[Dataset rows]
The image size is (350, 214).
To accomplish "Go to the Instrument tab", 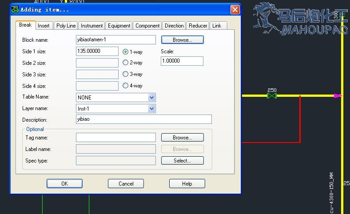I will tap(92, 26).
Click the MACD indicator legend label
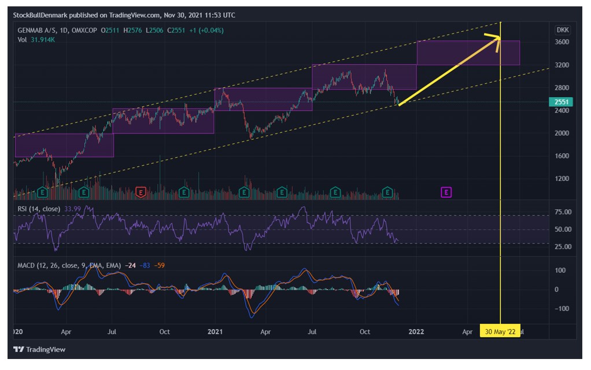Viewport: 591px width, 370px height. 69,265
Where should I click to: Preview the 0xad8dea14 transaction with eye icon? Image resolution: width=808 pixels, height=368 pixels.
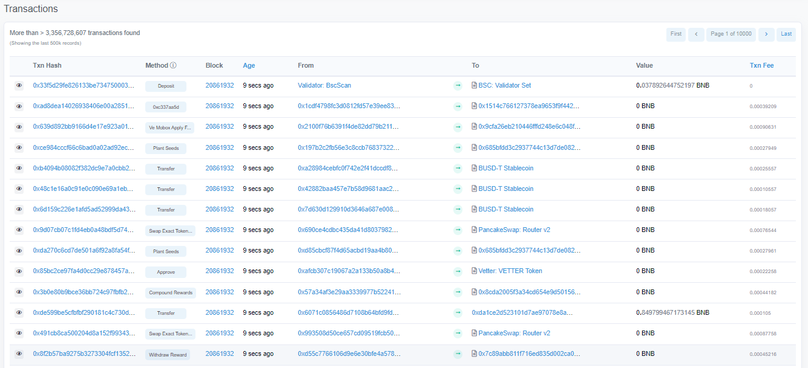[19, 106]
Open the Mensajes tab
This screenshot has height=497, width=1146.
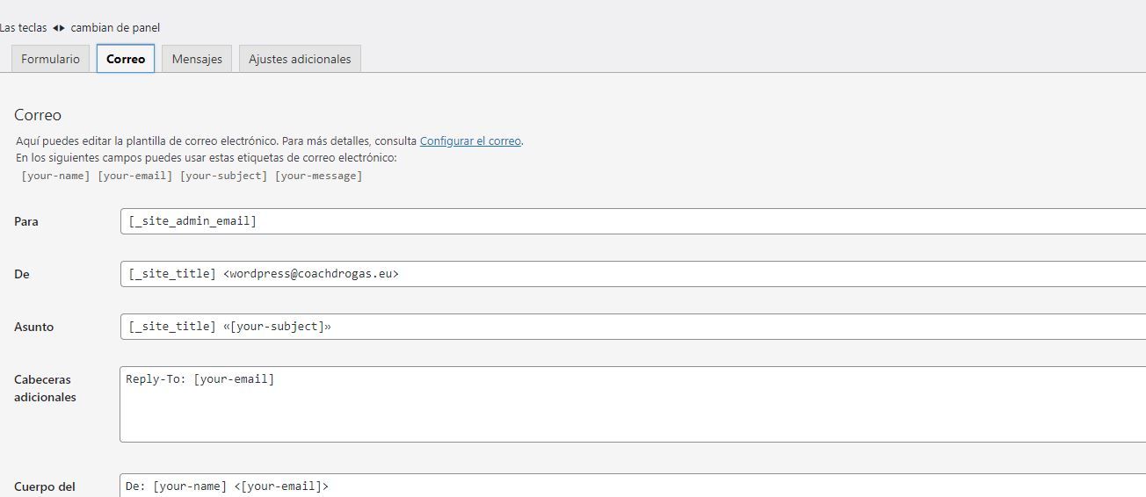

» **YOUR OBJECTIVE**: Can you write out, word for word, the lines of the material from the one containing "Click the MACD indicator legend label" to the end of the material, including both ends, with the pictures left out?

» **RESULT**:
Click the MACD indicator legend label
Viewport: 591px width, 370px height. 69,265
Where should I click to: Preview the 0xad8dea14 transaction with eye icon? Image resolution: width=808 pixels, height=368 pixels.
[19, 106]
Open the Mensajes tab
This screenshot has height=497, width=1146.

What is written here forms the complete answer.